● Your assignment
From the data that follows, report how many lines hold the string "header", giving only the number.

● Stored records
((
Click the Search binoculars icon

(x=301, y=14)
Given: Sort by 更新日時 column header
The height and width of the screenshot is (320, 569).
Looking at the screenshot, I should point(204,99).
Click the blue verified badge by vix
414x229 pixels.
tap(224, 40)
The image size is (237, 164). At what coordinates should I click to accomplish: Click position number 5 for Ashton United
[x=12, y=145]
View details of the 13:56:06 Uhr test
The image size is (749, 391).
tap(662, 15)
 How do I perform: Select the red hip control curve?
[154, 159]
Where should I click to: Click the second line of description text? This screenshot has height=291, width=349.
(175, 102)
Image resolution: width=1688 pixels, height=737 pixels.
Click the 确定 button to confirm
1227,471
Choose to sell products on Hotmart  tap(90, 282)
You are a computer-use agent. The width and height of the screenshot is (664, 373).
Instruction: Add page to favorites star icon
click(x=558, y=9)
))
((
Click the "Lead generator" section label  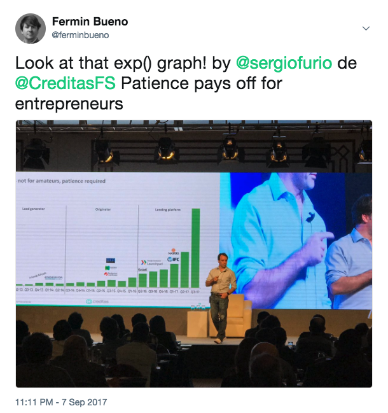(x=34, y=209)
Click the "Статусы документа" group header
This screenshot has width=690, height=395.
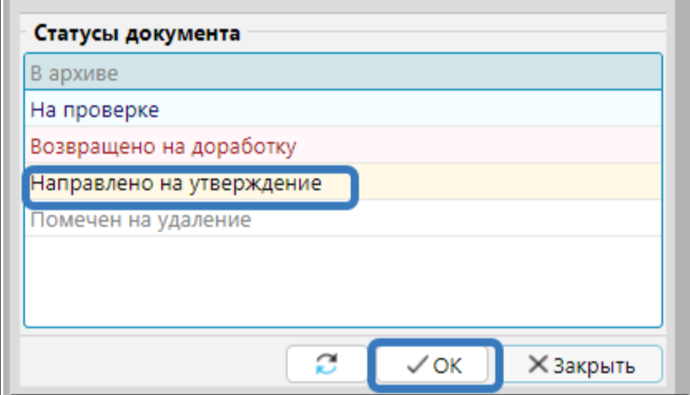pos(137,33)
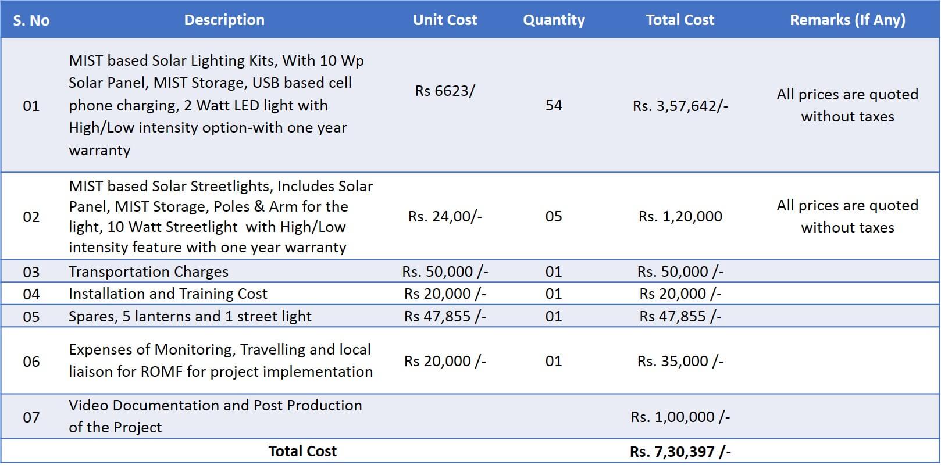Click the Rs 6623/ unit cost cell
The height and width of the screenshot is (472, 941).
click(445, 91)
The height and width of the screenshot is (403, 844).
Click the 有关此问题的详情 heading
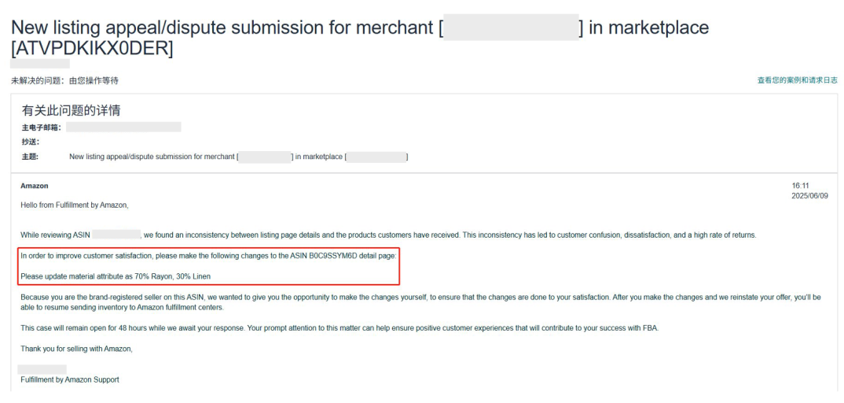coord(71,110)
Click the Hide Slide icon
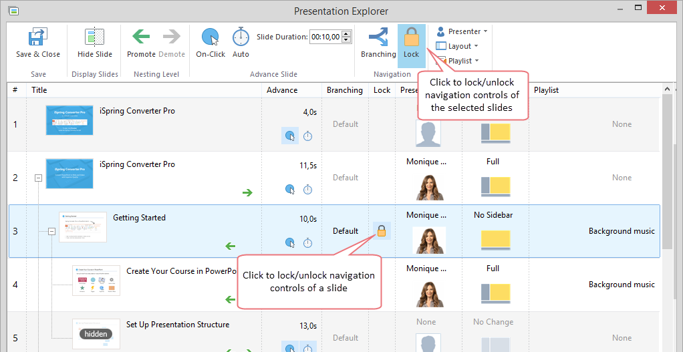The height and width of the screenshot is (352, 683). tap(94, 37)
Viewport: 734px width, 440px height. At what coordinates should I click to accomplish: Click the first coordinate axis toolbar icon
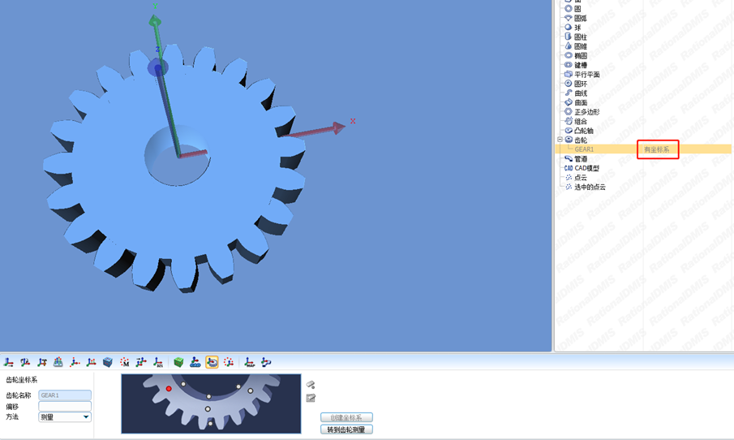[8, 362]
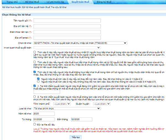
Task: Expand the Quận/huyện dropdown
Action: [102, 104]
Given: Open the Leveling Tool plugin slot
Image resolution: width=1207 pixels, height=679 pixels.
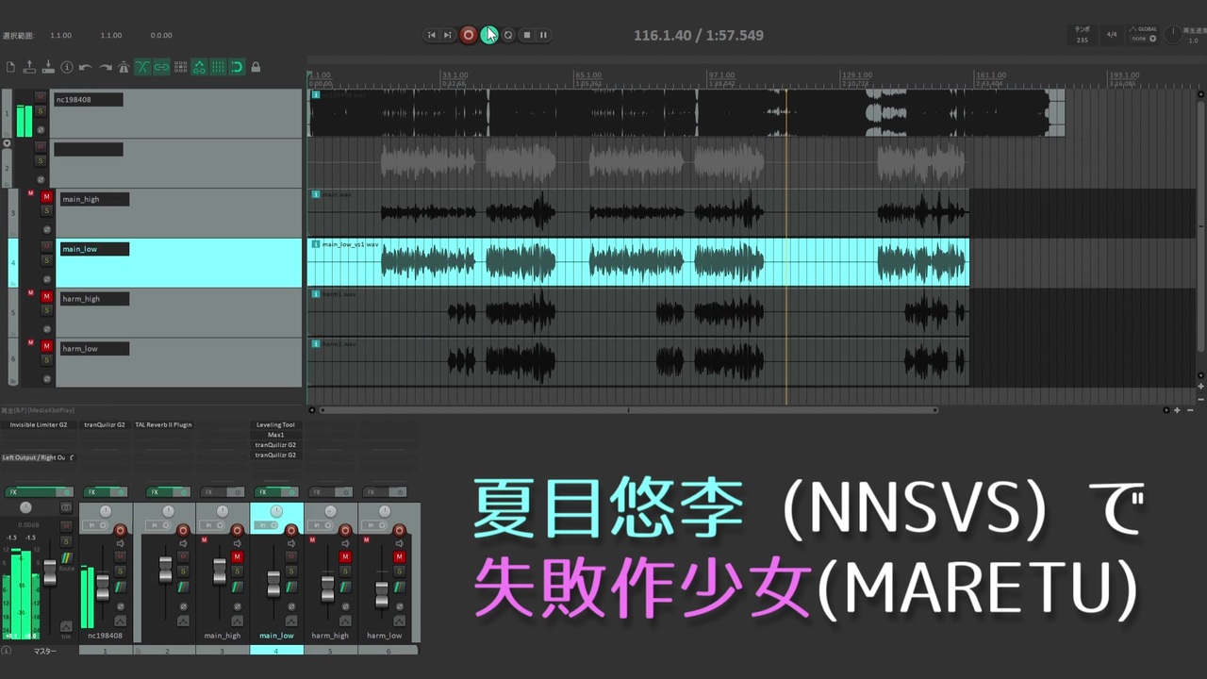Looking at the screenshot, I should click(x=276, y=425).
))
((
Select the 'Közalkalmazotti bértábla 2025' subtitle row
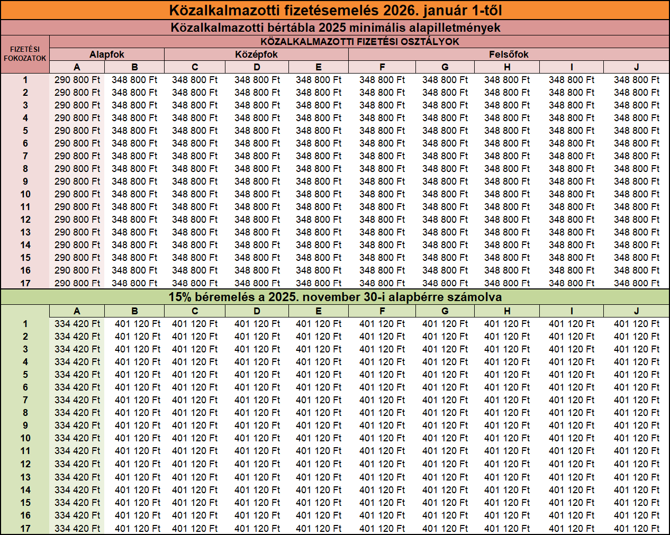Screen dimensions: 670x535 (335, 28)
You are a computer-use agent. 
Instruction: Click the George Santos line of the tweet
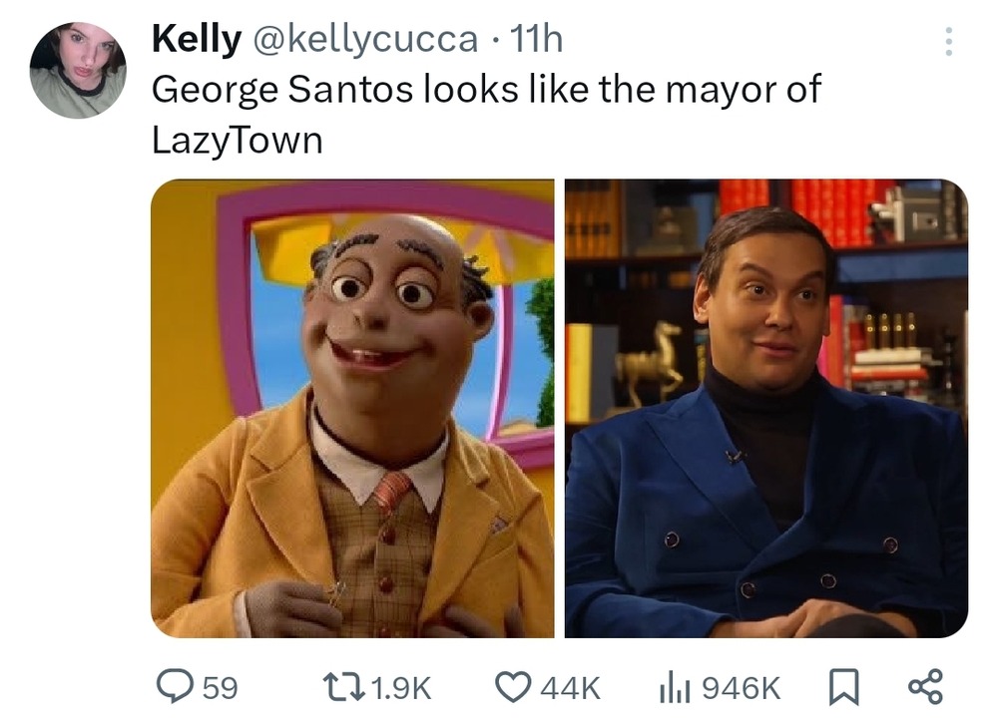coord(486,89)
))
● Output of the exercise
2